Anyway, so what really brought me to this realization came about while doing research this week. On Tuesday I have to give a presentation in one of my classes, and it happens to be about the genre of memoir. Killing some time at work, I did a Google search just for "memoir" to see what would come up. I eventually came across this website, which is very relevant to this class, and the thing that would make me become obsessed with Hemingway. See, legend has it that Hemingway (and I think a bunch of other authors at the time) was given the challenge to write a story using only six words. He wrote,




"For sale: baby shoes, never used."




Some say he considered it to be the greatest thing he ever wrote, and I agree. The more I thought about it, the more I wrapped myself around it. Now I've taken it in as some sort of mantra-- as a writer and as a writer who has to write her first memoir by the end of the semester. The simplicity of six words is what kills me. It's about trusting your audience to get your point without having to over-write anything. I could probably go on a lot more about this.

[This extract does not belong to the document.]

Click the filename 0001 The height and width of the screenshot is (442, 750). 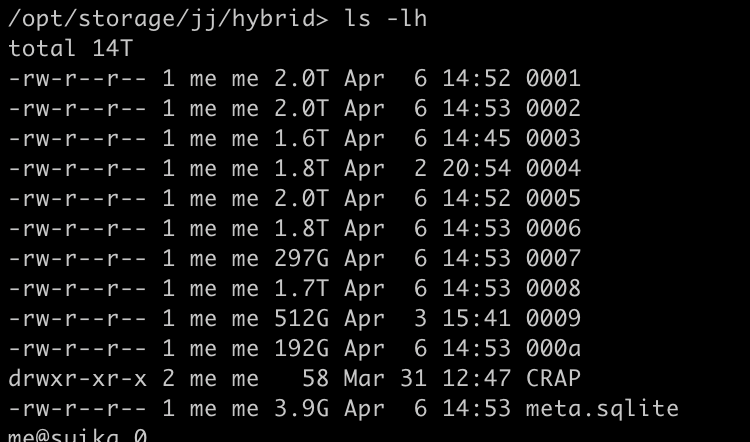click(x=553, y=78)
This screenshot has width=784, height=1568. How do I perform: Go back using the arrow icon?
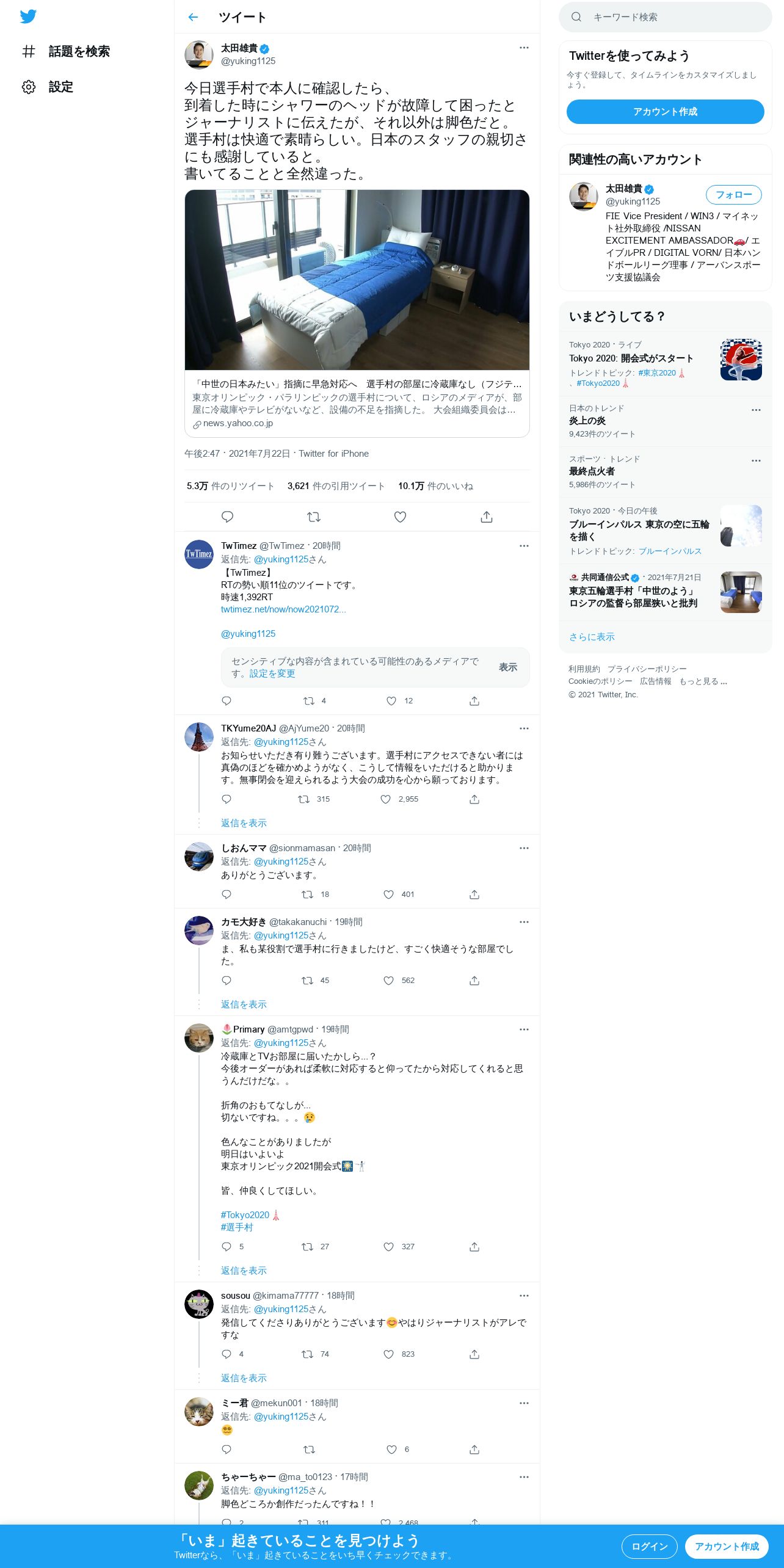coord(193,17)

But anyway, this online mag decided to have a contest in which they challenged their readers and contemporary authors to tell their story in six words: The Six-Word Memoir. Winners were to be published in a book.

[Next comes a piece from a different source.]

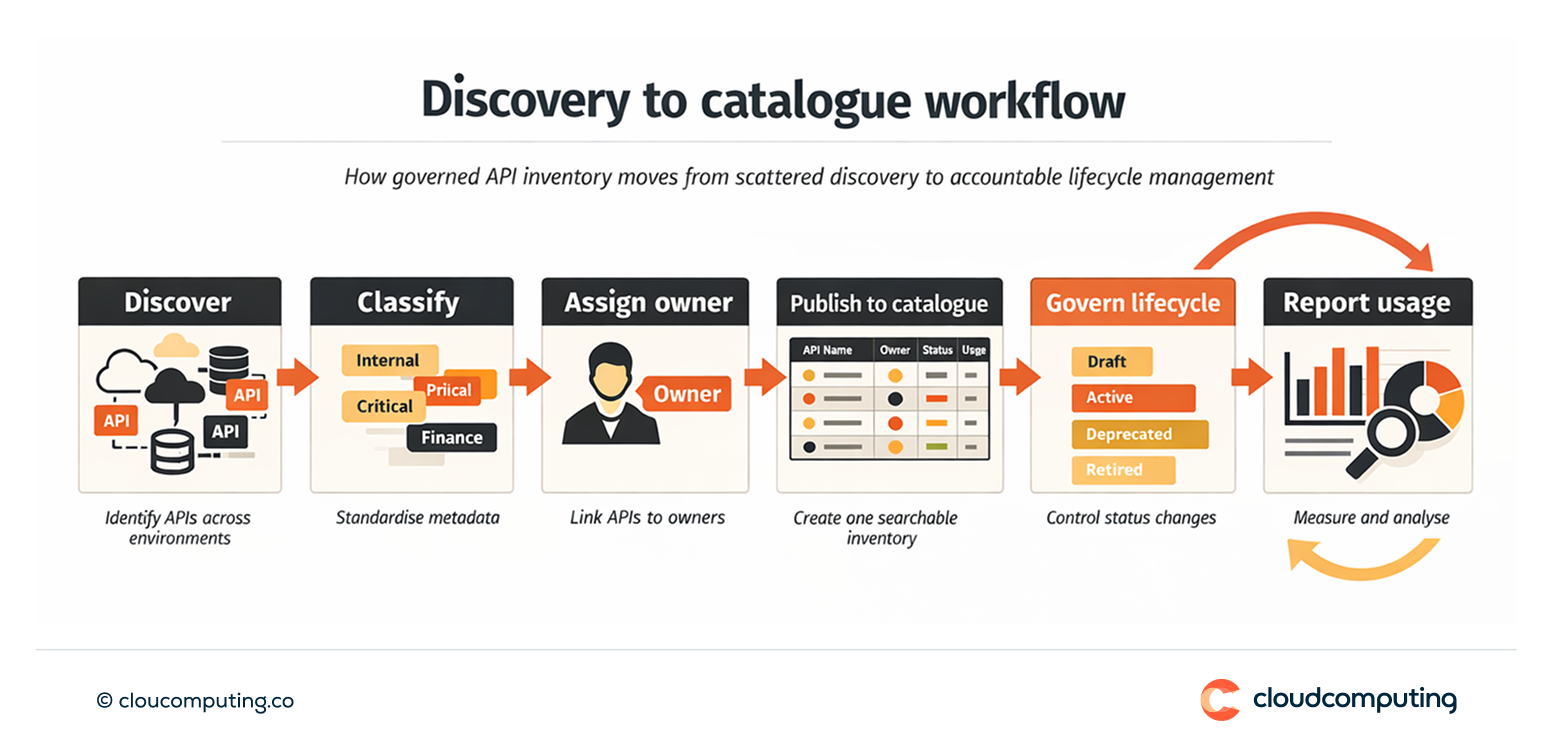Switch to the Classify panel header

(x=411, y=301)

The winner ended up being Abigail Moorhouse who wrote, “Barrister, barista, what’s the diff, Mom?” Once again, something that reminds me of Sicily and/or the Sicily class, and I guess it's strength lies in its simplicity as well: she's just telling it like it is.

Some of my favorites were:

"Never really finished anything, except cake." —C. Perkins
"Savior complex makes for many disappointments." —A. Schubach
"Bad brakes discovered at high speed." —J. Baumeister
"After Harvard, had baby with crackhead." —R. Templeton
"I still make coffee for two." —Z. Nelson

The last one especially has that Hemingway-esque quality. Just my cup of tea... or coffee... another note to writers, especially memoir writers: get rid of the cliches.

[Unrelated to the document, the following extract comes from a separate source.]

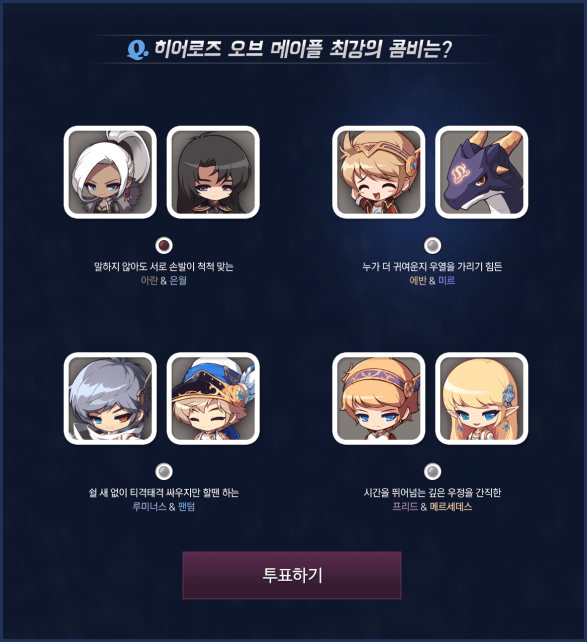Click the 루미너스 & 팬텀 name label
The width and height of the screenshot is (587, 642).
pos(164,506)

Anyone want to give it a shot? It's kind of an interesting experience, whether you're writing a story, memoir, title, article... six words. Go.

Here's mine: "Losing faith, I found my voice."

4 comments:

Mags said...

Oooh, wow, I'm going to stay up all night trying to do this challenge now. When I was VERY little my dad read to me "The Old Man and the Sea" and I can't remember much more than a little boy being friends with an old man. In high school I had... *issues* with Hemmingway although he did intrigue me, but one of the lines from his story "Hills Like While Elephants" always stuck in my head. It was "nada y nada y nada" very simple, but it just seemed interesting. I guess that's Hemmingway.

Kevin said...

I sat around thinking about this even though i'm no writer. You took 10 minutes from my life and I want them back.(was that cliche?). Anywho this popped into my head "Born an animal, -his dying words"

Mags said...

So much yet to be seen

John said...

"She married my best friend instead."

Hi, I stumbled over you when I did an image search for the words "old man and the sea". You were on google image search page 6. I also love Hemingway. Here are six words from "The Old Man and the Sea" that I've been thinking about for a while. "The shark was not an accident."